Not shy of "eating its own dog-food" IBM claims to save US$4 million per month conducting 8000 e-meetings using the Lotus Sametime suite. With a quarter of a million company based users, the package connects upwards of 80,000 users at any given time.
"The finance and banking sectors have been the early adopters at this stage," explains Lotus software market manager for IBM Australia Lisa Kinter. "It is also used by major security organisations such as the FBI, CIA as well as Naval fleets around the world because all the messages are protected by strong encryption."
In the corporate sector similar suites are also increasingly used as the basis for online education suites and virtual classrooms.
Meanwhile Forrester Research predicts that by 2005 nearly 50 million households in the US will be logged onto multiple real-time games, with hardware revenues topping US$9.4 billion by 2005 while software and content revenue reaches US$16.9 billion.
Multi-player features initially designed for the LAN environment have seen millions of people all over the world log onto games such as Doom, Counterstrike, Command and Conquer, and Quake.
Vizlab's Whitehouse says the games industry has always been at the forefront of software development of multi-users virtual environments.
"The games industry is really driving the whole industry, from the drivers to the graphics," Whitehouse says. "A lot of big graphics companies used to make a lot of money selling high-end machines."

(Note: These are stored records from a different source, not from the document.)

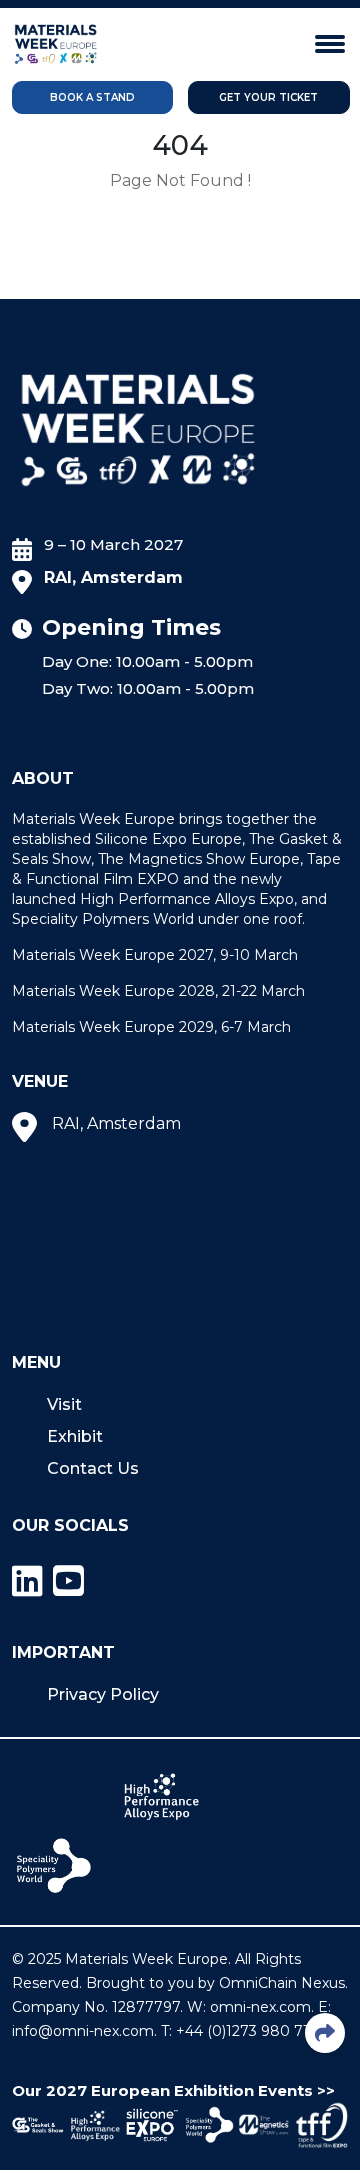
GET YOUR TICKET (268, 97)
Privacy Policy (103, 1694)
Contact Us (93, 1468)
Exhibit (75, 1436)
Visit (64, 1404)
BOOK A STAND (92, 97)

However, the fast and furious nature of the games industry will also provide a steady talent stream into other areas of shared virtual environment development.
"In some ways shared virtual environments in other sectors are overshadowed by the glamour industries of graphics for film and games," Whitehouse says. "But the people who will work creating virtual environments into other areas are often those that are burnt out from spending time in the games industry."